When I stand before God at the end of my life, I would hope that I would not have a single bit of talent left, and I could say, "I used everything you gave me."

Wednesday, March 10, 2010

Connected by something finer than words...


This is only a couple of months late, but I am finally getting around to sharing some of my experiences while I was in Haiti. As always, we go to the Mother Teresa Orphanage in Port Au Prince during our time in Haiti. I have to say this is a very necessary part of the trip! I think that no matter how many times I go to Haiti, the orphanage will be the hardest thing I will ever experience. All of those children tug at my heart, but there is always one in particular that grabs ahold of me more than the others. I told Katie LeGros that I liked to start in the rooms with the younger kids and move into the rooms with the older kids in it because it makes it easier for me to leave that way.
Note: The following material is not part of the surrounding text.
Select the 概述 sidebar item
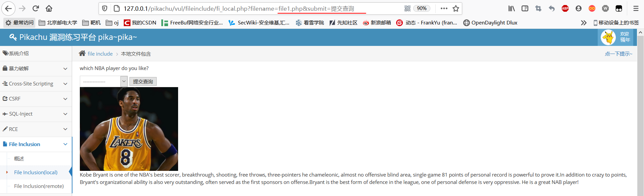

However, this year was a little different. The little girl was about eight years old I would say. She was very hesitant at first, so I just held her hand. A few minutes later, she crawled up into my lap. She looked at me and a few tears rolled down her cheek. She was old enough to know that I, too would be leaving very soon just like everyone else that came into the orphanage. She just clung to me and it was the most heart wrenching thing to think about how much I would be breaking her heart when I left. She didn’t cry very much when I left, but she held onto my hand as long as she could. It took everything I had to leave the room before I started crying. With this experience I felt the value of human touch and how much I take it for granted. It’s so hard for me to imagine how much these children long for it every day. I couldn’t wait to hug my parents when I got home and tell them how much I love them! This picture is not of the child I met at the orphanage, but one of the many children who is in my heart every day!

The Mother Teresa Orphanage is now gone after the earthquake. It is a sad thing to think about, but I can only hope and pray that lives were spared.